Step 3 — Write a test that asserts on the captured output. This is the characterisation test. It is not elegant. It may assert on a 300-line string of serialised state. That is fine. The point is to detect change, not to read nicely. Approval-test libraries (ApprovalTests, snapshot testing in Jest, Verify in .NET) automate most of this — they diff the current output against the committed golden file and fail the test if anything differs.

Step 4 — Now refactor. With the test in place, you can start introducing proper seams, splitting the function, extracting dependencies, applying dependency inversion. If any step breaks behaviour, the characterisation test tells you immediately. When the structure is clean enough to support intent-based tests, you replace the characterisation test with real unit tests — and delete the characterisation test. It was scaffolding.

Figure 2: The four-step loop — characterisation tests are scaffolding that earns its keep for one refactor and then retires.

The traps are symmetric:

• Skip step 2 and your assertions are hope.
• Skip step 3 and your refactor is a gamble.
• Skip step 4 and your characterisation tests become permanent fixtures, resistant to the legitimate behaviour changes that will come later.

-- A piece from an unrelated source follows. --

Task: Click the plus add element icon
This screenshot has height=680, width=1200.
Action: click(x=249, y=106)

Why This Matters More in 2026

The characterisation test workflow was invented for human developers in 2004. In 2026 it becomes a different kind of tool: a safety rail for AI coding agents.

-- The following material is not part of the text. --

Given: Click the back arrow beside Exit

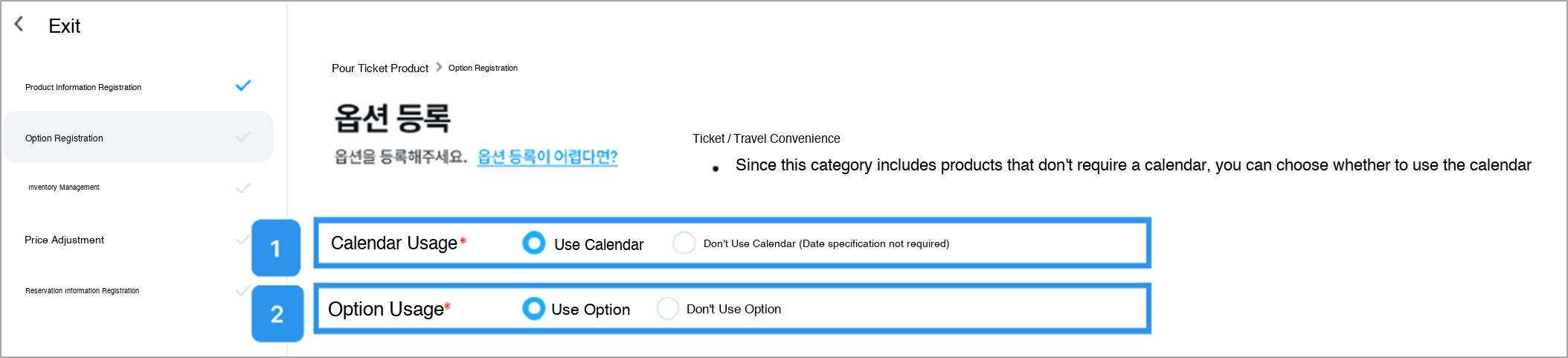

AI agents are pattern amplifiers. On a codebase with strong tests, they refactor confidently — the tests catch mistakes. On a codebase without tests, they generate plausible-looking changes that can silently break behaviour, and CI stays green because there is nothing verifying what used to work.

Characterisation tests invert that dynamic. The sequence becomes:

1. Ask the agent to generate characterisation tests for the module, with three to five representative inputs. Commit the golden files.
2. Now ask the agent to refactor.
3. If the refactor silently changes behaviour, the test fails. The feedback lands in seconds, not in a production incident three weeks later.

The agent is not trusted by assumption. It is constrained by tests it just wrote, against the behaviour the codebase had five minutes ago. This is how AI refactoring of legacy code becomes viable instead of terrifying — and it is the specific practice that lets the "do not rewrite, improve incrementally" advice from the rewrite trap actually survive contact with a 200,000-line codebase.

Start Here

If your team has been stuck in the catch-22, pick one module this week.

1. Pick the scariest function. Not the easiest. The one everyone routes around. That is where the highest leverage is.
2. Characterise it before you change it. Capture outputs with three to five representative inputs — include the obvious happy path and two edge cases that people already know about. Commit the golden files to the repo.
3. Refactor one thing. Extract a dependency. Split the function. Introduce a seam. Run the characterisation test.
4. When the structure is clean enough, write the real tests. Intent-based unit tests that describe what the code should do. Then delete the characterisation test. It was scaffolding, and scaffolding retires when the building stands.
5. Do this again next week. The compounding effect is the point. Each characterisation test makes the next refactor safer, which makes the next intent-based test easier to write, which makes the next characterisation test smaller in scope.

The Bottom Line

The legacy catch-22 is not broken by finding discipline. It is broken by using a different kind of test for a different job. Characterisation tests are not correctness tests. They are a snapshot of the current reality, committed to the repository, so that you can change the structure of the code without changing what it does. They are the entry point. The rewrite is not, and it never was. Once the safety net is up, everything else follows — including, eventually, the cleaner code you were hoping to rewrite toward.